## [Task details]
Find the line containing "Where should I click to: Click the warning" in the entries; transcribe it and all remaining lines through the end, exactly as they appear, but not the pictures.

## [Given information]
______________________________

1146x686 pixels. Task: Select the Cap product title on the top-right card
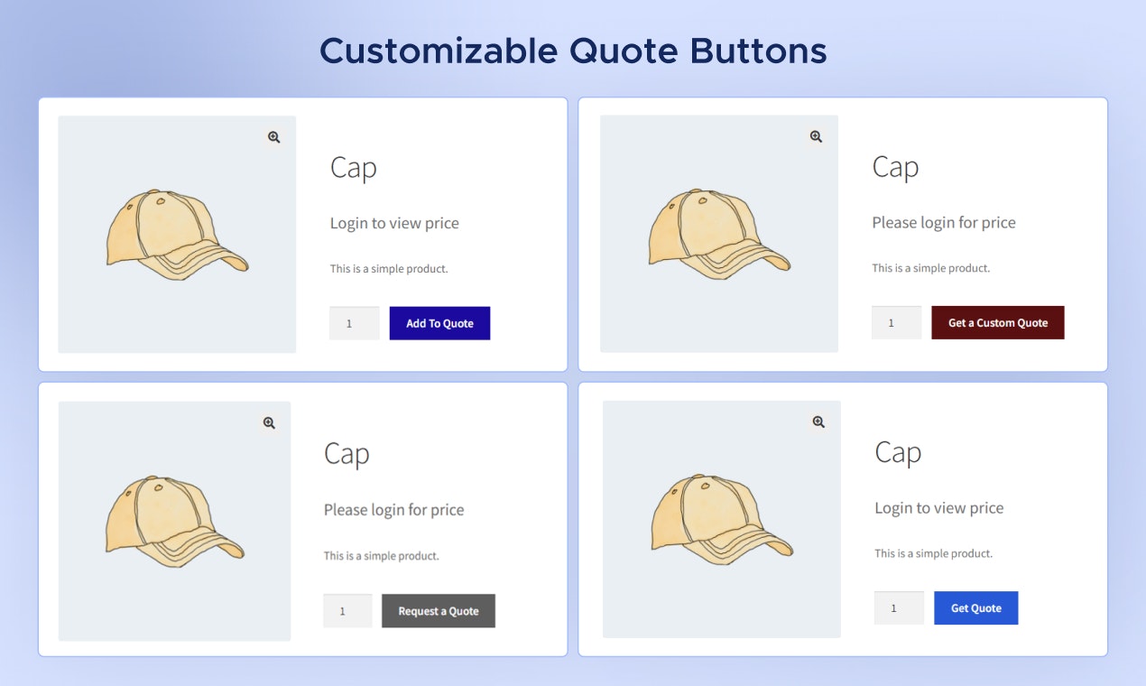[895, 167]
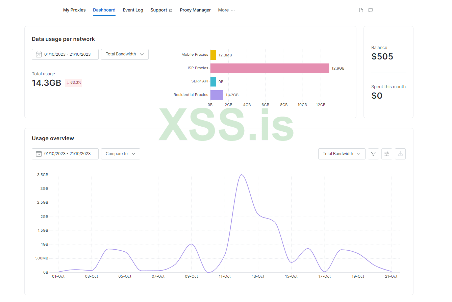452x302 pixels.
Task: Open the Support external link
Action: pyautogui.click(x=161, y=10)
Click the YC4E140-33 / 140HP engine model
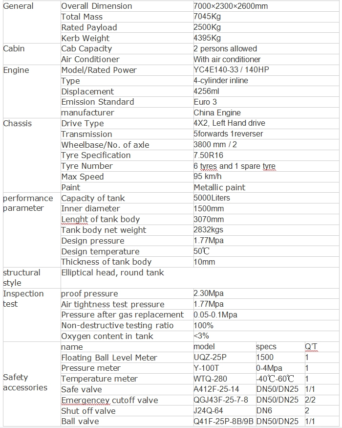 click(231, 70)
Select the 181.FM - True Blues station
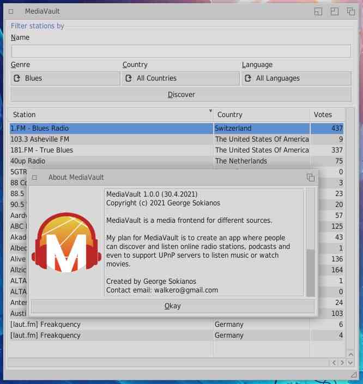Image resolution: width=363 pixels, height=384 pixels. [x=109, y=150]
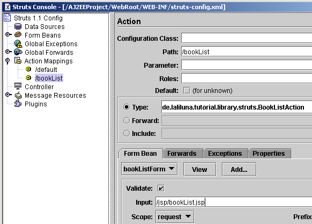
Task: Open the Scope request dropdown
Action: [x=175, y=216]
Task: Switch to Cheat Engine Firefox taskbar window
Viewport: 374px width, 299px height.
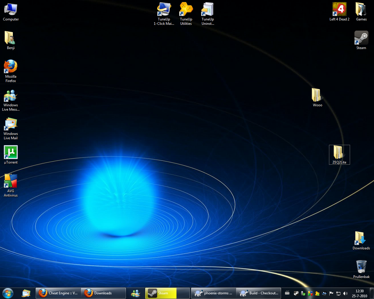Action: [58, 293]
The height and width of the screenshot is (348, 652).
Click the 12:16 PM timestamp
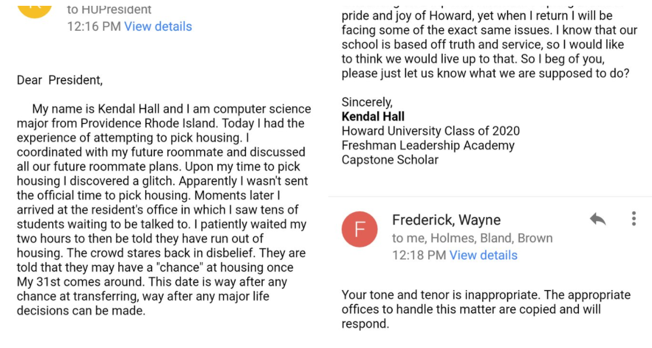coord(94,26)
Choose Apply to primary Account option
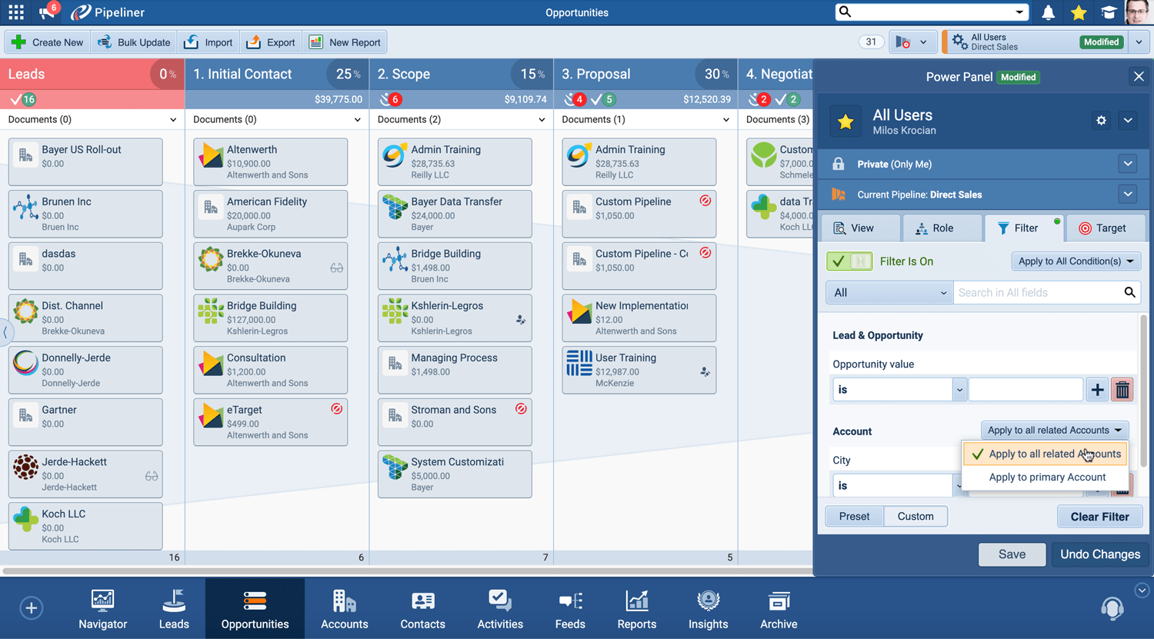Screen dimensions: 1154x639 (1046, 477)
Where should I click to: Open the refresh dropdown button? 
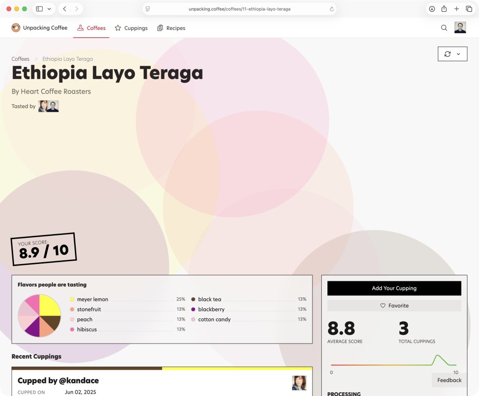click(x=452, y=54)
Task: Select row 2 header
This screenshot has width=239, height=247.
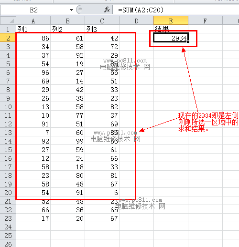Action: (8, 38)
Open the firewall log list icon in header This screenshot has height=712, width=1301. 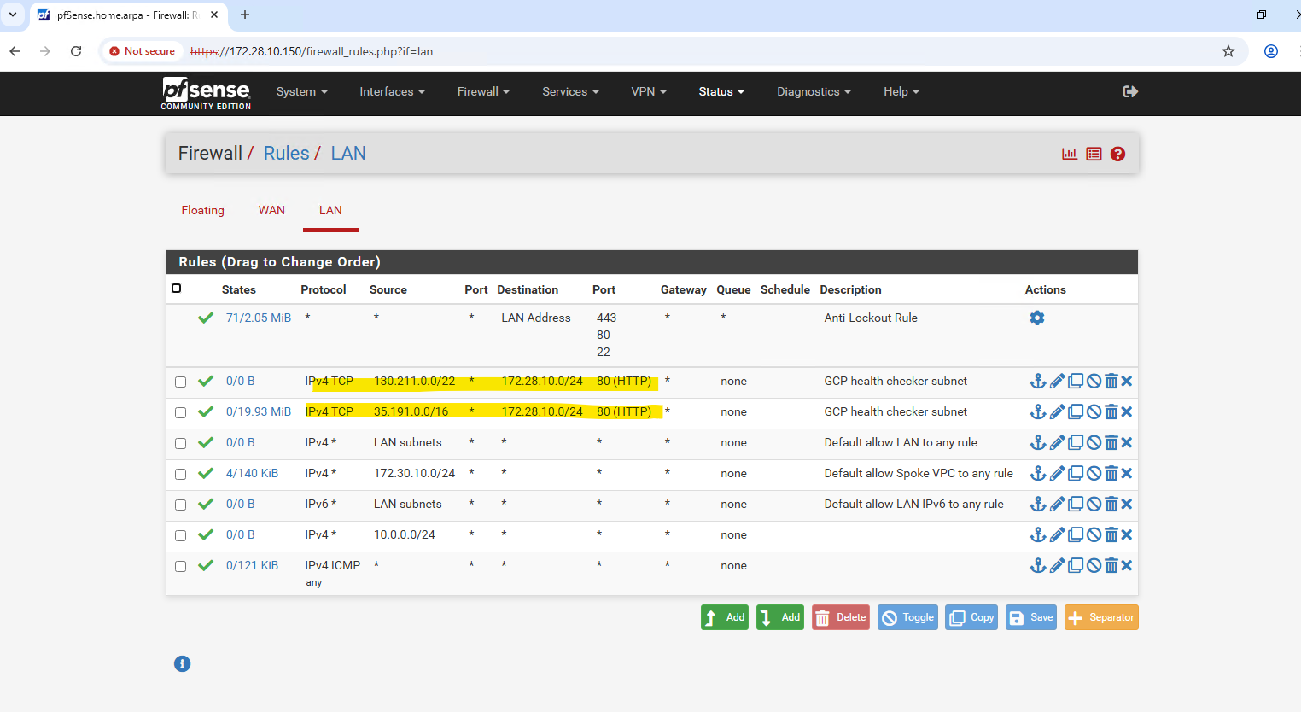click(x=1094, y=155)
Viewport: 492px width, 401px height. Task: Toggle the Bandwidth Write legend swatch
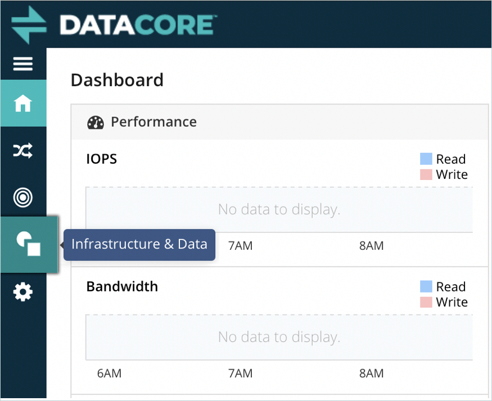[426, 302]
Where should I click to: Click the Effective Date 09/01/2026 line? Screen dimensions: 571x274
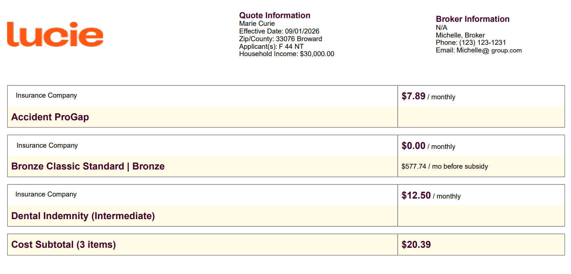pos(279,31)
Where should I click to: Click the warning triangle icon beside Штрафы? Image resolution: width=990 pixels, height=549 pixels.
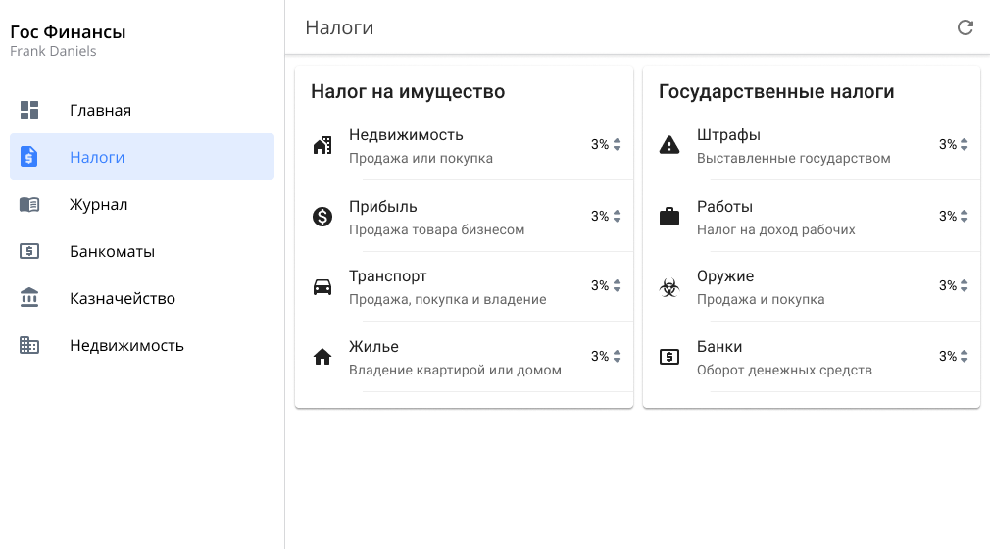669,145
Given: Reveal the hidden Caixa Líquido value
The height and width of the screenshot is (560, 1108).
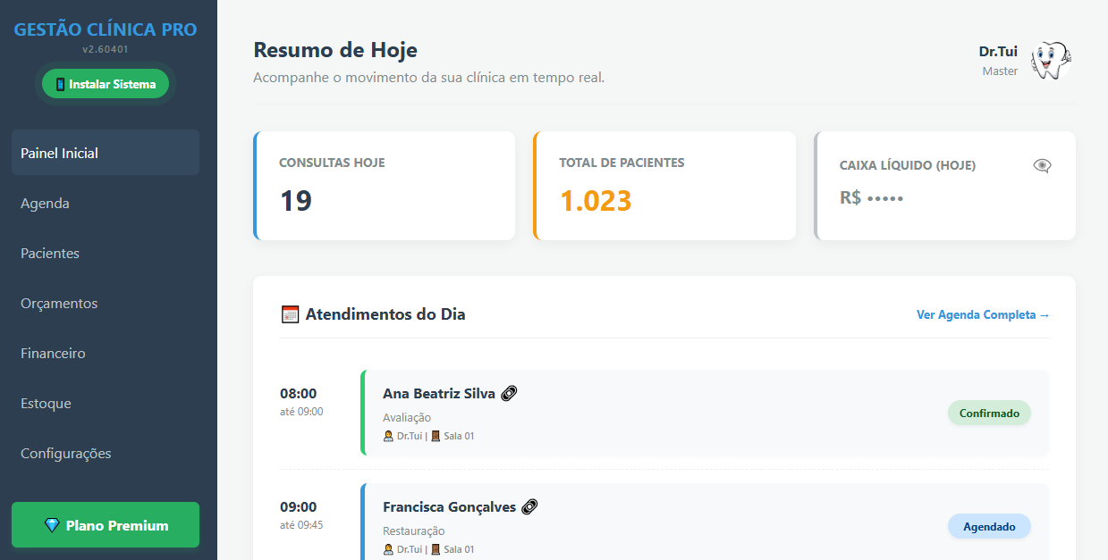Looking at the screenshot, I should [x=1041, y=165].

______________________________

## [Solution to this task]
Where should I click to: Click the warning triangle icon beside Штрафы? Image resolution: width=990 pixels, height=549 pixels.
669,145
Given: Reveal the hidden Caixa Líquido value
The height and width of the screenshot is (560, 1108).
Looking at the screenshot, I should [x=1041, y=165].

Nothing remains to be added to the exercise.